[A run of records]
* * * *

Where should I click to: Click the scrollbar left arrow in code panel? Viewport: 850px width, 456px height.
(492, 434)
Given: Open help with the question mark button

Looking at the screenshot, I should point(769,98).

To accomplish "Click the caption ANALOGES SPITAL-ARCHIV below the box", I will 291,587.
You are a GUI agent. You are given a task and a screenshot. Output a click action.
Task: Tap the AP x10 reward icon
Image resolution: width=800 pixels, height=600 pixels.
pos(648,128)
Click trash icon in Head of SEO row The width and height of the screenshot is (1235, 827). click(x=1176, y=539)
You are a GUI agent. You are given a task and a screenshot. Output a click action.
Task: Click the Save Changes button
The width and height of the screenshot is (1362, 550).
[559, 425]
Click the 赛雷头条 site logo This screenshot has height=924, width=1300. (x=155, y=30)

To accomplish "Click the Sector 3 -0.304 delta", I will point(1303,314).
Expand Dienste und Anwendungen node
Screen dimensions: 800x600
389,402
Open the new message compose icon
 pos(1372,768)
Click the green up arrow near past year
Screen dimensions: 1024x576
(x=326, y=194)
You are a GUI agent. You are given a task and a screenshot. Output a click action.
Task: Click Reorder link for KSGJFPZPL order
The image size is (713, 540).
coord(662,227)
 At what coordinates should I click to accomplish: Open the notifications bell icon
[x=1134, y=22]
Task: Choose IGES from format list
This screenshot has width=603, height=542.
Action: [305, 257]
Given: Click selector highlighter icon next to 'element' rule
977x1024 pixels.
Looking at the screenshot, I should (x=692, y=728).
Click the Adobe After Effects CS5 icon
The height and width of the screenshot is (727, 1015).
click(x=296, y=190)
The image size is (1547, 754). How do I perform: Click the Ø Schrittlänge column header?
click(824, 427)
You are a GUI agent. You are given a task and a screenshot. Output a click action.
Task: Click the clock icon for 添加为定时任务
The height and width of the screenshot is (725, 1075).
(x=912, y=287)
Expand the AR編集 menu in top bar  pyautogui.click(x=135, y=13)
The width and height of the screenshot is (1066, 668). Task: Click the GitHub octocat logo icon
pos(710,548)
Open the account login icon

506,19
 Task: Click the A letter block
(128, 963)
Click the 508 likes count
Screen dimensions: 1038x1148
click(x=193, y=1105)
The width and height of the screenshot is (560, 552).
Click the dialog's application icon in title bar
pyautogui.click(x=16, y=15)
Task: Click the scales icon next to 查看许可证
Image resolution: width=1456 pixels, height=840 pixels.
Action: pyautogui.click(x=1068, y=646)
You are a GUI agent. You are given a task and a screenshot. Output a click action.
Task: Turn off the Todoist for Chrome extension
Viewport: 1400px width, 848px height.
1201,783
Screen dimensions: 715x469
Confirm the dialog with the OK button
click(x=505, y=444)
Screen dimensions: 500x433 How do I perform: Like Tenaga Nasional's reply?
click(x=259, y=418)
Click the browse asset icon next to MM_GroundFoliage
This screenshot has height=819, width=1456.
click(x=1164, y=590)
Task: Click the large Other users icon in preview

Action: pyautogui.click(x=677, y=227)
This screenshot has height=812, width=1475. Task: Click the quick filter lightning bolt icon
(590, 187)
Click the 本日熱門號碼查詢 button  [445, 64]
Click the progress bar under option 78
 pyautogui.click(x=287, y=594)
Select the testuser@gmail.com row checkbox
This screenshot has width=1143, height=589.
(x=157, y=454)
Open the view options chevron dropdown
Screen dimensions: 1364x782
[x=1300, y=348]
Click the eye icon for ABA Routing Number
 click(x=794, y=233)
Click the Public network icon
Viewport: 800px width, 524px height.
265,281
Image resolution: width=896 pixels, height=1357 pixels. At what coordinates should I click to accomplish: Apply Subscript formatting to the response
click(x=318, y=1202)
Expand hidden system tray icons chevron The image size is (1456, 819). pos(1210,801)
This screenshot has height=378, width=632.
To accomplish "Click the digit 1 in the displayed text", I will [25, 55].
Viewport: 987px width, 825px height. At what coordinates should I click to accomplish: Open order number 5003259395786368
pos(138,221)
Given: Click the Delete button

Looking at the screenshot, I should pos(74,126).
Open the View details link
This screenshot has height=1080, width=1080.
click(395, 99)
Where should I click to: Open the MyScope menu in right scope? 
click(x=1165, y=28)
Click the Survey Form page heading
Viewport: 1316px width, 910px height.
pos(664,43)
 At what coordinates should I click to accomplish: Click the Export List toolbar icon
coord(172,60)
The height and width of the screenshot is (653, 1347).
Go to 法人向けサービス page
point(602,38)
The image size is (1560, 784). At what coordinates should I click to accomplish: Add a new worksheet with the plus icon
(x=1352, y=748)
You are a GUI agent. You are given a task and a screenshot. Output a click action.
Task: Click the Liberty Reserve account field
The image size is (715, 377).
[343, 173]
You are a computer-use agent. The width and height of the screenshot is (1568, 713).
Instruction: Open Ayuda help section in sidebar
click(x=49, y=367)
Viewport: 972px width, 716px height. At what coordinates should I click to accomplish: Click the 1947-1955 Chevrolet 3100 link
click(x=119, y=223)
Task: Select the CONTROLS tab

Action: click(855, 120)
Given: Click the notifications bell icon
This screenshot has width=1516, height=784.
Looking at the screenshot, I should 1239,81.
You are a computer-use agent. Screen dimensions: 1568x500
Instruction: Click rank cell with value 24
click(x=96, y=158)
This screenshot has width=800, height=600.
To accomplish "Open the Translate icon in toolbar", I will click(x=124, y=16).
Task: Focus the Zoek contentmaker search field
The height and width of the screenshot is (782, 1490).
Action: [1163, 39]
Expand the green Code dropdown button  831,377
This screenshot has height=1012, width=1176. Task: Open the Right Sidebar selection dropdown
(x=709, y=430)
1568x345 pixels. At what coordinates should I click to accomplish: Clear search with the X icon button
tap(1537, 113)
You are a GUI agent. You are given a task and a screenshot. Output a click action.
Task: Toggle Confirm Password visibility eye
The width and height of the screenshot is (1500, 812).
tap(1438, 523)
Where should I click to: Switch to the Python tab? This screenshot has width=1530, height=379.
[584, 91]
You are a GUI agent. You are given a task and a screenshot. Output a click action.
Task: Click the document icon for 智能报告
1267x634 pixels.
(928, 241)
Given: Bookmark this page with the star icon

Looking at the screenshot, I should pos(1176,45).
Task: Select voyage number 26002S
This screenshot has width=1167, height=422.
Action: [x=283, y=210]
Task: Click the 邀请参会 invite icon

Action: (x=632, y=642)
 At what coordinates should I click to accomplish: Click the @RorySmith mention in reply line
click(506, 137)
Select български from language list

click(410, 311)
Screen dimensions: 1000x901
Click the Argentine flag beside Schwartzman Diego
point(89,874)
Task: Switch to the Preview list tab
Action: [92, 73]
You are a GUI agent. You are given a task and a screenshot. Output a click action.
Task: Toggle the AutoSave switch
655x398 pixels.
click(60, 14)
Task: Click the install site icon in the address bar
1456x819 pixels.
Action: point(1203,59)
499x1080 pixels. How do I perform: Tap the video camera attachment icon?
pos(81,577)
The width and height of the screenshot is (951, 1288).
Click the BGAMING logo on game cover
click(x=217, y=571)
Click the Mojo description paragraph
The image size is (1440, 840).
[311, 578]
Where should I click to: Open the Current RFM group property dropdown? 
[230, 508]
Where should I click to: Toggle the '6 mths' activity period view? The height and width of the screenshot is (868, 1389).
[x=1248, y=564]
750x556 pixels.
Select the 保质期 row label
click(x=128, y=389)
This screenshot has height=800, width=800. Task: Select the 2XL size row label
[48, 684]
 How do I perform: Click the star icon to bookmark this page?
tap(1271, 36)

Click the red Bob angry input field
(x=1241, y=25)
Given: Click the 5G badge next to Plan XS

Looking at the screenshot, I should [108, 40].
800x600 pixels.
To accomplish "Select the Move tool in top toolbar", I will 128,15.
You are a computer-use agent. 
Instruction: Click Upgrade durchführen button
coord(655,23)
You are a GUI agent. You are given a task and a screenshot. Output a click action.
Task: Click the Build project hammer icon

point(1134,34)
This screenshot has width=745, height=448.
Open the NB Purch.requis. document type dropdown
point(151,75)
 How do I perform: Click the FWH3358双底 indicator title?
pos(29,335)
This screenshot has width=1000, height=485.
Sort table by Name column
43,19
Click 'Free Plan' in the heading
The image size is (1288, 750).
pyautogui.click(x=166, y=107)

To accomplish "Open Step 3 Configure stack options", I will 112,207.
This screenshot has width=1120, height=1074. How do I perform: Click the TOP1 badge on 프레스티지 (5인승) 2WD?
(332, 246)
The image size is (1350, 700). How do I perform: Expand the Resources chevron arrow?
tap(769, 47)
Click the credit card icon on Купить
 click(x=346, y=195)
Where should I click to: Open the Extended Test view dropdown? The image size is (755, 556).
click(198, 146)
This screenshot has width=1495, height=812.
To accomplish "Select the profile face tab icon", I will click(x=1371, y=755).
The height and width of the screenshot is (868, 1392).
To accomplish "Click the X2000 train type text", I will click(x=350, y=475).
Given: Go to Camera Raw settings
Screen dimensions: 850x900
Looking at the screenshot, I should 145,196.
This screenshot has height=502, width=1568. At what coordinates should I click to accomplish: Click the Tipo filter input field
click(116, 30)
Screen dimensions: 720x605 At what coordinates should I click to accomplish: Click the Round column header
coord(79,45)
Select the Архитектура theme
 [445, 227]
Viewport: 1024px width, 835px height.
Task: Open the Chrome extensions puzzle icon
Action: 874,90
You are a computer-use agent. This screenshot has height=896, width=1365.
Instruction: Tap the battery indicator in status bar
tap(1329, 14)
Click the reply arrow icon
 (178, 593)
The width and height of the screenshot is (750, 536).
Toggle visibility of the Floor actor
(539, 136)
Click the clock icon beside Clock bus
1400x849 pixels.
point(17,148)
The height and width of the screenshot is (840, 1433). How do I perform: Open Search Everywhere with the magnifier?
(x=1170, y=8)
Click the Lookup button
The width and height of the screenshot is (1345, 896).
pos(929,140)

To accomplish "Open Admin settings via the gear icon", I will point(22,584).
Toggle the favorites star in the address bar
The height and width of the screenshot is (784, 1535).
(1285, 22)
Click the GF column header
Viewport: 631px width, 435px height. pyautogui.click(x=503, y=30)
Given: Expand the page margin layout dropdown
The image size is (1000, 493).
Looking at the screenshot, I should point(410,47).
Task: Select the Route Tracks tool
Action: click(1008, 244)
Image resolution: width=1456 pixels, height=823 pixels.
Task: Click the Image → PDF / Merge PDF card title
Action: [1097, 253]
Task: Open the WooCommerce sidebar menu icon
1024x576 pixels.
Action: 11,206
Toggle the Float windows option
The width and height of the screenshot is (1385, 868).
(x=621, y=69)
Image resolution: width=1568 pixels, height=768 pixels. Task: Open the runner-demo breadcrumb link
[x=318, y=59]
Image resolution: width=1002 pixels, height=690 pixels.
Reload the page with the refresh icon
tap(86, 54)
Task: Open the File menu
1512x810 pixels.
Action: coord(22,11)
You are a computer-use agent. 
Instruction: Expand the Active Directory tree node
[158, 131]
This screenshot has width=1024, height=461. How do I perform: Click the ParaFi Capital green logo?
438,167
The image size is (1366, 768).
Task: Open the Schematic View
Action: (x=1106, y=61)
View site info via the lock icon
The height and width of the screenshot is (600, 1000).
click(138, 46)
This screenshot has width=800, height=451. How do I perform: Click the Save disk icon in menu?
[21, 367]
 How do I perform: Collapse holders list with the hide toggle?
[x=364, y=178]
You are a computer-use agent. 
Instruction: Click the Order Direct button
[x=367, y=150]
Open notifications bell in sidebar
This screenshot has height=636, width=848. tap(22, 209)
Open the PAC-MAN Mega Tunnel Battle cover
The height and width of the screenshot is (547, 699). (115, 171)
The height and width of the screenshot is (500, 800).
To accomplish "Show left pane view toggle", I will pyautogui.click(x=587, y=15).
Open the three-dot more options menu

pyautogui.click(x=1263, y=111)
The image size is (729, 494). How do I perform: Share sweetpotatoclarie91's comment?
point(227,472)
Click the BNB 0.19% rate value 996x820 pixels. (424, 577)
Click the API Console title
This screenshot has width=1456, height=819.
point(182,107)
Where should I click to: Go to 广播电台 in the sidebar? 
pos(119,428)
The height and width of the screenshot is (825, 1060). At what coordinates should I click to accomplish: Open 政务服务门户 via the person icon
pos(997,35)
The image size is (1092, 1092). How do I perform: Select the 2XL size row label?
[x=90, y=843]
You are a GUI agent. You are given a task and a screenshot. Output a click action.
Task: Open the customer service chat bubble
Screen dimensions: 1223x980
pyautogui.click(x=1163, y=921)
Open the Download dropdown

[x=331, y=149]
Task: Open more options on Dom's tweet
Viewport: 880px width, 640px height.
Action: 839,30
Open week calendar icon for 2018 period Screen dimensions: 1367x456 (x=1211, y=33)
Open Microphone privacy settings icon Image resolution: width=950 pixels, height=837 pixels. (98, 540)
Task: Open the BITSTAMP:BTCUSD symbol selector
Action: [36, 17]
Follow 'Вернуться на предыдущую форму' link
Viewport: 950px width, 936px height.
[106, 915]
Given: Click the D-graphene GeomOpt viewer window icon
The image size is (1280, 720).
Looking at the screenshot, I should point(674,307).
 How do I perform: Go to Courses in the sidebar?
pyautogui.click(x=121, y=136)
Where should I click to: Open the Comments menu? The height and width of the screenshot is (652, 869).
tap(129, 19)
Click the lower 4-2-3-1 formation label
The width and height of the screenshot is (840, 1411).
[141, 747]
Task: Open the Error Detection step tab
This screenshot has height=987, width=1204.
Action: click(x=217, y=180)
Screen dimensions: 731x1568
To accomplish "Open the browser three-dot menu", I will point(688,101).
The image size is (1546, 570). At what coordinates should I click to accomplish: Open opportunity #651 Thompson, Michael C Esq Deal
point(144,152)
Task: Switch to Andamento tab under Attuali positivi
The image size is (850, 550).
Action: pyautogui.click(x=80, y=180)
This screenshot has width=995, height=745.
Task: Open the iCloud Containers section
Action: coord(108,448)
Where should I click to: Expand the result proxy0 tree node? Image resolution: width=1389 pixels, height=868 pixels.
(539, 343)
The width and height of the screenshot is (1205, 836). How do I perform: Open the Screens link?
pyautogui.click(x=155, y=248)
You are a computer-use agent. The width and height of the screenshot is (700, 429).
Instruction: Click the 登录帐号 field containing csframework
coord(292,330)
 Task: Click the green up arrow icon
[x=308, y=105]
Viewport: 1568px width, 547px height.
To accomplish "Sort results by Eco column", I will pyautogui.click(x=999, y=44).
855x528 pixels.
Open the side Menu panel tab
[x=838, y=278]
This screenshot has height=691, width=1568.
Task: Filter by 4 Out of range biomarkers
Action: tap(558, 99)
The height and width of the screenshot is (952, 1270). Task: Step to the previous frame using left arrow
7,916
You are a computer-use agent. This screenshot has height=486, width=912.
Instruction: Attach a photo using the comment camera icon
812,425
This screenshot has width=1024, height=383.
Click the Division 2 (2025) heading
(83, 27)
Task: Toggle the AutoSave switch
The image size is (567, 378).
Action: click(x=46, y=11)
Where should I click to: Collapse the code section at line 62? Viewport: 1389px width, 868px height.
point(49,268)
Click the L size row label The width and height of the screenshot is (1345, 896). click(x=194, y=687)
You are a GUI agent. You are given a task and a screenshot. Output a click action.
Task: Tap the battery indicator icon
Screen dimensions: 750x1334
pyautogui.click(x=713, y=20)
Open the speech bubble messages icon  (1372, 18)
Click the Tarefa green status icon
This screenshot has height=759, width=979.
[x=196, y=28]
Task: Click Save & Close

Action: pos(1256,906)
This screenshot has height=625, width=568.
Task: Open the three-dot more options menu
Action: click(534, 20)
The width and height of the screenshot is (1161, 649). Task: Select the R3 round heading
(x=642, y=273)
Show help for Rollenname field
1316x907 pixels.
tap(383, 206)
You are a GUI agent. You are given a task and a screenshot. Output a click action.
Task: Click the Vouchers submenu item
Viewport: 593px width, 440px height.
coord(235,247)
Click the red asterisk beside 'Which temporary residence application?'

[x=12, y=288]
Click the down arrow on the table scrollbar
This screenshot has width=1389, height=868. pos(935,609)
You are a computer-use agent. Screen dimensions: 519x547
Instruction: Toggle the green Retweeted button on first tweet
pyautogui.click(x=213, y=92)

* * * *

» Written exercise: Reproduce every line of the records above, starting at the line containing "Task: Select voyage number 26002S" and ending at the line containing "I will 112,207.", with both of those lines included.

» Finished exercise:
Task: Select voyage number 26002S
This screenshot has width=1167, height=422.
Action: [x=283, y=210]
Task: Click the 邀请参会 invite icon

Action: (x=632, y=642)
 At what coordinates should I click to accomplish: Click the @RorySmith mention in reply line
click(506, 137)
Select български from language list

click(410, 311)
Screen dimensions: 1000x901
Click the Argentine flag beside Schwartzman Diego
point(89,874)
Task: Switch to the Preview list tab
Action: [92, 73]
You are a GUI agent. You are given a task and a screenshot. Output a click action.
Task: Toggle the AutoSave switch
655x398 pixels.
click(60, 14)
Task: Click the install site icon in the address bar
1456x819 pixels.
Action: point(1203,59)
499x1080 pixels. How do I perform: Tap the video camera attachment icon?
pos(81,577)
The width and height of the screenshot is (951, 1288).
Click the BGAMING logo on game cover
click(x=217, y=571)
Click the Mojo description paragraph
The image size is (1440, 840).
[311, 578]
Where should I click to: Open the Current RFM group property dropdown? 
[230, 508]
Where should I click to: Toggle the '6 mths' activity period view? The height and width of the screenshot is (868, 1389).
[x=1248, y=564]
750x556 pixels.
Select the 保质期 row label
click(x=128, y=389)
This screenshot has height=800, width=800. Task: Select the 2XL size row label
[48, 684]
 How do I perform: Click the star icon to bookmark this page?
tap(1271, 36)

Click the red Bob angry input field
(x=1241, y=25)
Given: Click the 5G badge next to Plan XS

Looking at the screenshot, I should [108, 40].
800x600 pixels.
To accomplish "Select the Move tool in top toolbar", I will 128,15.
You are a computer-use agent. 
Instruction: Click Upgrade durchführen button
coord(655,23)
You are a GUI agent. You are given a task and a screenshot. Output a click action.
Task: Click the Build project hammer icon

point(1134,34)
This screenshot has width=745, height=448.
Open the NB Purch.requis. document type dropdown
point(151,75)
 How do I perform: Click the FWH3358双底 indicator title?
pos(29,335)
This screenshot has width=1000, height=485.
Sort table by Name column
43,19
Click 'Free Plan' in the heading
The image size is (1288, 750).
pyautogui.click(x=166, y=107)

To accomplish "Open Step 3 Configure stack options", I will 112,207.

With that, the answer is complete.